Ft + 1 = αXt + (1 – α)Ft

Keterangan :

Ft+1 = Ramalan untuk periode t+1
Xt = Nilai rill periode ke t
Ft = Ramalan untuk periode ke t
α = Bobot yang menunjukan konstanta penghalus

Metode ini dapat digunakan karena pola data yang dihasilkan bersifat stasioner dan tidak memiliki kecenderungan musiman dan trend.

2. Forecastt Error

Forecast error yang digunakan dalam perhitungan untuk menguji hasil peramalan adalah Mean Absolute Error (MAE). MAE adalah rata rata absolut dari kesalahan perkiraan tanpa menghiraukan tanda positif maupun negatif.

Berikut adalah rumus MAE:

MAE = ∑(Xt – Ft)/n

Perkiraan perencanaan persediaan farmasi agar berjalan lancar, efektif dan efisien maka perlu dilakukan monitoring.

Monitoring merupakan kegiatan mengamati atau meninjau kembali dan mempelajari serta mengawasi secara terus menerus atau berkala terhadap pelaksanaan kegiatan perencanaan atau perkiraan kebutuhan persediaan farmasi yang sedang berjalan.

Kegiatan monitoring ini bertujuan untuk :

  • Mengkaji apakah kegiatan-kegiatan yang dilaksanakan telah sesuai dengan rencana
  • Mengidentifikasi masalah yang timbul agar langsung dapat diatasi
  • Melakukan penilaian apakah pola kerja dan manajemen yang digunakan sudah tepat untuk mencapai tujuan kegiatan.

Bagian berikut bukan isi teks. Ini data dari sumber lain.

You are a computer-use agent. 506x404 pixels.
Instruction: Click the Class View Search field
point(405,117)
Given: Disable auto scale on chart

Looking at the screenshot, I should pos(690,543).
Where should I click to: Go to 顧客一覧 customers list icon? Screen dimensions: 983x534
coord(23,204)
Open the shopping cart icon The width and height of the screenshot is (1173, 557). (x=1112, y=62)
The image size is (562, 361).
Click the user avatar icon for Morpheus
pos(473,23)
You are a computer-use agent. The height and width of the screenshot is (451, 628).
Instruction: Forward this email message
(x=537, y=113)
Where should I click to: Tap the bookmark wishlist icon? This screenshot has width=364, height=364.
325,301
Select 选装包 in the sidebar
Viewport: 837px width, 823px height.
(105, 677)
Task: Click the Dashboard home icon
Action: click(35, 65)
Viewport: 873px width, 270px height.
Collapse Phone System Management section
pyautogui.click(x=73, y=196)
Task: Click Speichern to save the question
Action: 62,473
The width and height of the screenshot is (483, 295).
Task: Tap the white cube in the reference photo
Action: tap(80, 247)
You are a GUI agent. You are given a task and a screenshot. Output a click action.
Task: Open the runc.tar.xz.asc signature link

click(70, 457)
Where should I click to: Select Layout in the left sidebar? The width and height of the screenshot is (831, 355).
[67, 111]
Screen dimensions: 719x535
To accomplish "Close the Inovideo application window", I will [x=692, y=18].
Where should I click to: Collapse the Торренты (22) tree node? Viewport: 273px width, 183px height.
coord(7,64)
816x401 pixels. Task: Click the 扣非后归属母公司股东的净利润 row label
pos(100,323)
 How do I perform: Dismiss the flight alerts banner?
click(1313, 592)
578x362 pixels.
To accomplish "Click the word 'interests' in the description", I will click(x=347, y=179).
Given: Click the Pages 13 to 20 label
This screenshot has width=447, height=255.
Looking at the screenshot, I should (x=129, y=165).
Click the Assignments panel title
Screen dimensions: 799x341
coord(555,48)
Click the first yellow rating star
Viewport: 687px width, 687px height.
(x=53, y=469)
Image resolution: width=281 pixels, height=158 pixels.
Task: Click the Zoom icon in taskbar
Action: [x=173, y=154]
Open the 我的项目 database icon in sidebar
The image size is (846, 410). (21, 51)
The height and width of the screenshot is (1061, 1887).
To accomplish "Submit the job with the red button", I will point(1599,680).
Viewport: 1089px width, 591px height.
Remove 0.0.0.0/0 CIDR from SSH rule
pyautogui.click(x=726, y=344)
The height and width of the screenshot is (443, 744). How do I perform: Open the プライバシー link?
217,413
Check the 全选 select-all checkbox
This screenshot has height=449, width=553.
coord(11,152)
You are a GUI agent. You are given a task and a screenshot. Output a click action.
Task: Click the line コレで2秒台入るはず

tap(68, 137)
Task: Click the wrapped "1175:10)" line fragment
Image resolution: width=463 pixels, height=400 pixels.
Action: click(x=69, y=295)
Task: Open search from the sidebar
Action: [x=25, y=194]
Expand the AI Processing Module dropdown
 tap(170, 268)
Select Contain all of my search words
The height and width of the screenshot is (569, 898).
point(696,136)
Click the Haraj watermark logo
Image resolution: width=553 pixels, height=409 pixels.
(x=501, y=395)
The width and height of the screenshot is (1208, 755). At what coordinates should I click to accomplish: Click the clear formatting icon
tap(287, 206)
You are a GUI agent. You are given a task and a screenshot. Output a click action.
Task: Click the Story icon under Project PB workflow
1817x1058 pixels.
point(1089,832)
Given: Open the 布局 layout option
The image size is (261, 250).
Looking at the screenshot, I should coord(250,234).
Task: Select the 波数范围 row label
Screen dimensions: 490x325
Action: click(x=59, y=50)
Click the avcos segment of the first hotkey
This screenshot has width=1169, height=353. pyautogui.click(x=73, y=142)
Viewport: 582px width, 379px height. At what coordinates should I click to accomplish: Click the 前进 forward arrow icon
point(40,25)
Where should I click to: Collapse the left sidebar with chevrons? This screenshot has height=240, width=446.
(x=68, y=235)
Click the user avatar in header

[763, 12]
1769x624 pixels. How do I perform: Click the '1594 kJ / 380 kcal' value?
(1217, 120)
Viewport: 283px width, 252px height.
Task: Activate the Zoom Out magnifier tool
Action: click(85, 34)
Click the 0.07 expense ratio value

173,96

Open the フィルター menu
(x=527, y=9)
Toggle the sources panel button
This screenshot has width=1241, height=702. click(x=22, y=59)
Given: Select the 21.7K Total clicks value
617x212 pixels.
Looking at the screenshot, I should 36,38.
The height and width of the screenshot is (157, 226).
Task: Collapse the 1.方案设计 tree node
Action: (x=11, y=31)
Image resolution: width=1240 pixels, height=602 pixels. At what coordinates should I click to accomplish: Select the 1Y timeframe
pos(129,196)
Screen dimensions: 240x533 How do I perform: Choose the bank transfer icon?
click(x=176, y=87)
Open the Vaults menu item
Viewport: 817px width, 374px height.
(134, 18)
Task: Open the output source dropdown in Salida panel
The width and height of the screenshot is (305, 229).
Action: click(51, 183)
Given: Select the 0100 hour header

Sistem perkiraan dan monitoring persediaan obat dilakukan pengujian dengan pengujian black box. Pegujian ini berfokus pada persyaratan fungsional perangkat lunak.

Analisis perkiraan ini bertujuan untuk membantu kepala instalasi farmasi rumah sakit dalam menentukan jumlah obat yang harus disediakan.

Monitoring persediaan merupakan upaya pemantauan persediaan untuk menjaga agar persediaan tersebut selalu dapat mencukupi kebutuhan pelanggan tanpa mengalami kelebihan atau kekurangan.

Analisis Monitoring bertujuan untuk membantu bagian gudang dalam memantau persediaan stok obat yang terdapat di gudang. Perencanaan kebutuhan obat telah selesai dibuat selanjutnya diserahkan kepada bagian pengadaan. Bagian pengadaan ini akan membeli secara langsung kepada PBF.